Looking at how these retirement security issues have changed over time, they have remained essentially the same except for in 2009, following the financial crisis and steep market drop of 2008. That event appeared to dial down affluent investors' retirement expectations, with slightly fewer worried about a comfortable standard of living and slightly more worried about running out of money in retirement; standard of living concerns in 2009 fell to 41% from 44% the year before, and the fear of running out of money rose to 25%, up from 21% the year before.
"Concerns over standard of living and not running out of money very clearly vary according to the economic environment," Zultowski said. "While a comfortable standard of living remains the most important concern for the affluent across all these years, it does vary."

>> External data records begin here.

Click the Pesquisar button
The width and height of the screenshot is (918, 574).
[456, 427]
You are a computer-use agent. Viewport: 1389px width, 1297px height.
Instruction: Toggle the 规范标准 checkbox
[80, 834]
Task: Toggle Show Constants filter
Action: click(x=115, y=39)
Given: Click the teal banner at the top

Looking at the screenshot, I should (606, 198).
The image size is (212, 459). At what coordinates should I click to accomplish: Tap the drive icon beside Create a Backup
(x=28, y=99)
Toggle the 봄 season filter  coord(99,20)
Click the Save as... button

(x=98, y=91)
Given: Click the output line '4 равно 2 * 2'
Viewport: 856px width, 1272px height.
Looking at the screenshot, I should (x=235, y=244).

Zultowski pointed out following the strong market returns in 2009 and 2010, standard of living took back a strong precedence over other financial goals, being cited by 46% of the affluent in 2010, while concerns about running out of money fell to 23%.
"That tells me that these consumers, even though they are affluent, are relatively permanently changed by difficult economic times," Zultowski said. "Once they have been through a tough economic period, even if they have seen their assets rebound somewhat, they are sensitized to their financial vulnerability.
"The great message here for mutual funds, planners and advisers," he continued, "is that the piling up of concerns and financial risk should make the affluent market very open to retirement planning and retirement products. It seems to me there isn't a better time to reach out to them with these products and services because they are so sensitized to it."
When asked what their concerns were should they live to an advanced age, all of the retirement security issues spiked. The fear of inflation eroding value of assets jumped to 55%, poor investment performance went to 51%, assets being depleted too quickly went to 50%, unforeseen healthcare expenses rose to 49% and outliving assets to 47%.
Similarly, among mass-affluent investors with $50,000 to $250,000 in investable assets, 72% are worried about rising healthcare costs, 67% are concerned that their savings may not last throughout their lifetime and 58% are unsure that they will be able to live the lifestyle they want in retirement, according to the inaugural, semi-annual Merrill Edge Report survey of 1,000 mass affluent investors by Bank of America.